Lewica uznała, że do przezwyciężenia trudności w kampanii Biedronia potrzebna jest nowa energia i zmiany w sztabie. Strategicznie ważny jest elektorat kobiet, zwłaszcza po zniknięciu z wyścigu kandydatki KO Małgorzaty Kidawy-Błońskiej. Otwiera się nowa przestrzeń, a konkurencja przejmuje ten elektorat. Np. większość wyborców Szymona Hołowni to kobiety. Między innymi dlatego większą rolę w sztabie i w otoczeniu będą odgrywać kobiety. Mówi się o nowej roli dla Agnieszki Dziemianowicz-Bąk, posłanki Lewicy, która dostała się do Sejmu z ostatniego miejsca we Wrocławiu, a wcześniej była jedną z twarzy Czarnego Protestu.
Ostatnio z Robertem Biedroniem widywana często była też Joanna Scheuring-Wielgus, a to w związku z powrotem tematu pedofili w Kościele, którym zajmowała się wiele lat. Jak słyszymy, zmiany nie oznaczają jednak zerwania z dorobkiem projektu Lewicy w Sejmie, a Włodzimierz Czarzasty, Krzysztof Gawkowski i Adrian Zandberg konsekwentnie deklarują wsparcie dla kandydata. Ogłoszenie nowego otwarcia planowane jest na środę. Po konferencji prasowej o godzinie 13.15 Robert Biedroń ma pojechać na Śląsk.
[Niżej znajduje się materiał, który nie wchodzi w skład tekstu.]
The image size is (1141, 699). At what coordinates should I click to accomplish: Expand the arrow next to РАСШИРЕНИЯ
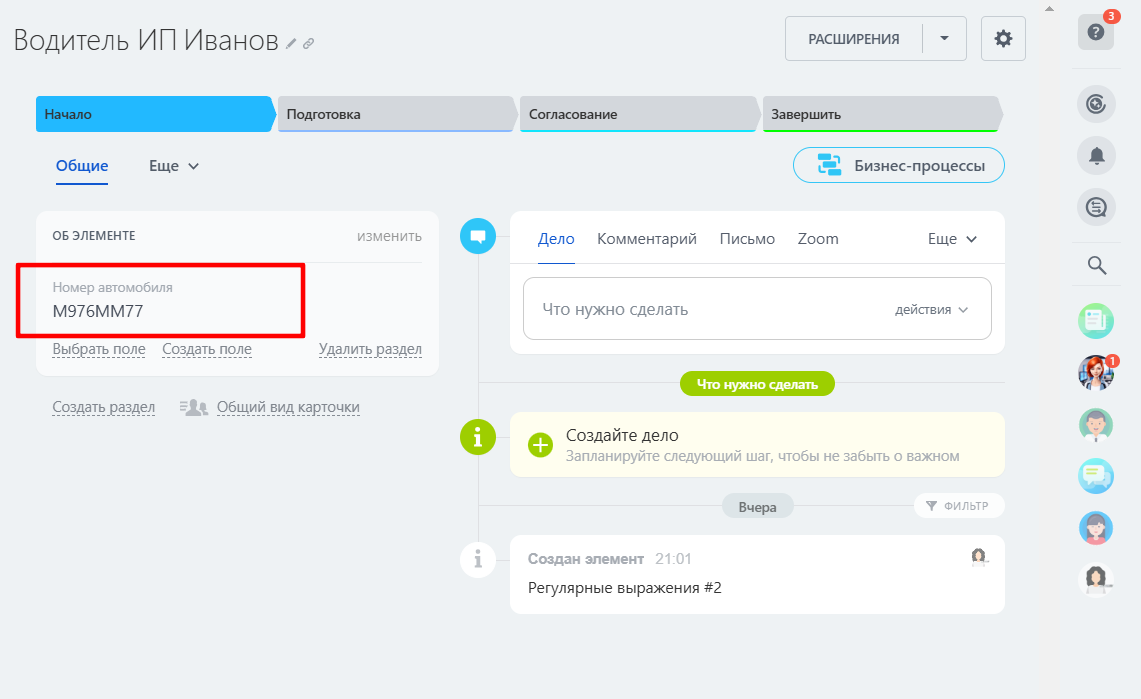pyautogui.click(x=944, y=38)
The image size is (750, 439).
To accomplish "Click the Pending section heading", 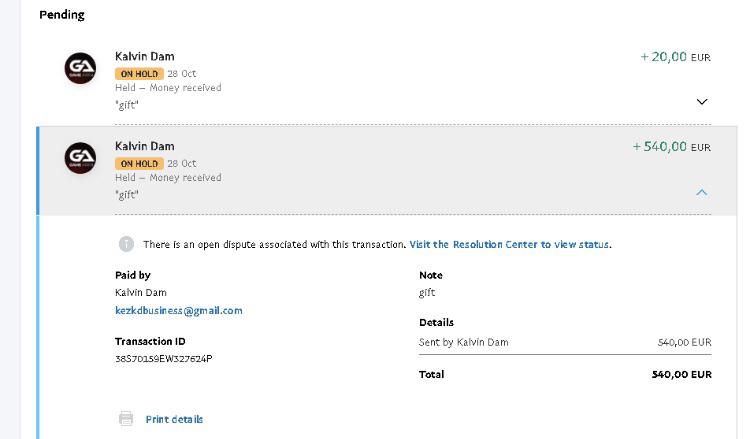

Przed koronawirusem w sondażach Biedroń zyskiwał i to w grupach mniej oczywistych dla siebie, w małych miasteczkach i miejscowościach oraz wśród najsłabiej zarabiających – wynika z naszych informacji. Oznacza to, że poszerzał swój naturalny elektorat.
To było jednak przed pandemią. Po jej wybuchu lepiej nastroje społeczne na opozycji rozpoznali Władysław Kosiniak-Kamysz i Szymon Hołownia. To oni organizowali emocje wyborców opozycji.